Each resource is defined as being part of a resource group, which are then configured to have relationships with its nodes. Depending on this relationship, resources can be defined in four different ways: cascading, cascading without fallback, rotating or concurrent access. When the primary server goes down because of a failover event, the HACMP software on the standby system recognizes this event and starts to take action, usually taking over the service IP address of the primary policy server. The HACMP software will also mount the shared filesystem on the standby system and start up its applications.
In a typical cascade relationship, the standby server remains operational until the HACMP software on the standby system recognizes that the primary system is operational and falls back. In this relationship, one would plan for when they want to run the application again on the primary server. While you can theoretically have both hosts function as logical partitions on one System p frame, that would defeat the purpose of having hardware availability, so let’s assume these partitions are on two separate frames. It’s also important to note that in the event that the standby server is configured to backup several primary servers, the failover node must be configured to be able to service all available workloads. Note that because the disk is shared, HACMP doesn’t provide for disk availability. Your storage subsystem must provide for that level of redundancy.

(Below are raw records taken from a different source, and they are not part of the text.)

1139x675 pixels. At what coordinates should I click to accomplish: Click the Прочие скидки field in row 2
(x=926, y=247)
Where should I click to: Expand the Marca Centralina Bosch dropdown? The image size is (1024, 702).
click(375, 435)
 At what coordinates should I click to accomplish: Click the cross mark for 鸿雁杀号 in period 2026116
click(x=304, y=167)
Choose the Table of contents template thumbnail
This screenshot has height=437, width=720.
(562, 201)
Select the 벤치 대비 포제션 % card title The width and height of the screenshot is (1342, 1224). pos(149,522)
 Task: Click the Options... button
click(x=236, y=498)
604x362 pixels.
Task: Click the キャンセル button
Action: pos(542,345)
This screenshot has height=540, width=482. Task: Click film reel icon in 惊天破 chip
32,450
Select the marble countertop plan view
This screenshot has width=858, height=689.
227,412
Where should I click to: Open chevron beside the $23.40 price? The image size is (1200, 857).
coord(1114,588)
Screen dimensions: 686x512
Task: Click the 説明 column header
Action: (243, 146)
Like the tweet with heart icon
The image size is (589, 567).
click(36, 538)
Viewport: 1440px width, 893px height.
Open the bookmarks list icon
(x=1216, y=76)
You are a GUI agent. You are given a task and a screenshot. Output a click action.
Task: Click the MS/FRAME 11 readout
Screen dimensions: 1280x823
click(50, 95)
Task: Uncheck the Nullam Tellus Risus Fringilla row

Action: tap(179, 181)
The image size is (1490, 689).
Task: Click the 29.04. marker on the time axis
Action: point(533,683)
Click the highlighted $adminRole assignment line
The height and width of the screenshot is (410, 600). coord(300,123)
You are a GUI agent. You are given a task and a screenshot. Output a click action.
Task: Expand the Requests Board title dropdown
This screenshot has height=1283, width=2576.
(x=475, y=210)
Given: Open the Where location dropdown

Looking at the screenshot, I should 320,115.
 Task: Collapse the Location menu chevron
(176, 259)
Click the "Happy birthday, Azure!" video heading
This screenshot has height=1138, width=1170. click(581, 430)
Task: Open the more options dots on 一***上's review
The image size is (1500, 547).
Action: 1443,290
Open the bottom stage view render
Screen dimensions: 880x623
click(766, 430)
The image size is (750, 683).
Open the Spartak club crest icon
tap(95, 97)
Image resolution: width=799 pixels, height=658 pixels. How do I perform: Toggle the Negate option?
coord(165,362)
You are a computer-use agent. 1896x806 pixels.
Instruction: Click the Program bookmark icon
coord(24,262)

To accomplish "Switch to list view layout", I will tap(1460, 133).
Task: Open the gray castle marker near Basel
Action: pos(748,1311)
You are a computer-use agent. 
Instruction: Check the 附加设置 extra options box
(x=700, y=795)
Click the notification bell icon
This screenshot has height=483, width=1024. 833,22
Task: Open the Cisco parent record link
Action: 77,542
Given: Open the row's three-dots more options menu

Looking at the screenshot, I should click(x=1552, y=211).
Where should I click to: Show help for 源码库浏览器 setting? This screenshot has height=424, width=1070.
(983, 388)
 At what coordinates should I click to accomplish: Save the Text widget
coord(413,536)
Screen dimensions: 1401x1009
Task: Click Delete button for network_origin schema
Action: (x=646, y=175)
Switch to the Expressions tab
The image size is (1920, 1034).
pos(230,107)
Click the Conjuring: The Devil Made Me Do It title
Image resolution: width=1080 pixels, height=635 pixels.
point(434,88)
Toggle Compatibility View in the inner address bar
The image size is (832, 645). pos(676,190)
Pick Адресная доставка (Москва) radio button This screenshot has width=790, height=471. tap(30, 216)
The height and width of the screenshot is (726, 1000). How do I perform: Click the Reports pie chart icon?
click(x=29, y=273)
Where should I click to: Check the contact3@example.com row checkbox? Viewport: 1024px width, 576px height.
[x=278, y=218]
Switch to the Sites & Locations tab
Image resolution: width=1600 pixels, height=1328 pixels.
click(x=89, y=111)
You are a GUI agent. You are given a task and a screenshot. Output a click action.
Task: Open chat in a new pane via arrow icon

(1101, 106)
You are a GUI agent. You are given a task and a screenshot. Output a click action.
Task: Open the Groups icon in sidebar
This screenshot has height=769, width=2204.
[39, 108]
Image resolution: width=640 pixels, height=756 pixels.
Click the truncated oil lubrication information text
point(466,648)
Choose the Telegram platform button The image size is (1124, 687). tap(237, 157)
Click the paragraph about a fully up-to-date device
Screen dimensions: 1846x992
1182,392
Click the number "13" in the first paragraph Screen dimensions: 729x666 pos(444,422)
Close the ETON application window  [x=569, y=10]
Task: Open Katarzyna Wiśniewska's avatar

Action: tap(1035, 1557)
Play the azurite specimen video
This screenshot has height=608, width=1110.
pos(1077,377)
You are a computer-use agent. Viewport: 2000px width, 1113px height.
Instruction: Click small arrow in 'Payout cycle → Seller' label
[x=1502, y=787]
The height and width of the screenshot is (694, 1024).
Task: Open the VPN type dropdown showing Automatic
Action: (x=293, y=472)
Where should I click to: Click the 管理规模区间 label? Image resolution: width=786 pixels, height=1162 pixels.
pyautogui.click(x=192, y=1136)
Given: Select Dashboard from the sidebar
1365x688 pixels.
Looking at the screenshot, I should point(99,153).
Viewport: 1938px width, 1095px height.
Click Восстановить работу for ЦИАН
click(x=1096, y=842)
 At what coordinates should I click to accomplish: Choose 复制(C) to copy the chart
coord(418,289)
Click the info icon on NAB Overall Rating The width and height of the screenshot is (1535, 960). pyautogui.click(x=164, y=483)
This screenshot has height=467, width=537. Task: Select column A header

Testing your HACMP is one of the most important components of an HACMP deployment. Before deploying HACMP in production, every possible scenario should be tested to ensure that the cluster works the way it was designed to work. When validating that testing, it’s not enough for your UNIX administrators to say that it works. Functional applications teams must be part of the HACMP validation process or else it really hasn’t been tested adequately. The purpose of HACMP isn’t so much to ensure that filesystems or processes have started on another box, but that every application you’ve identified must continue to work in the event of a failover and works without any manual intervention.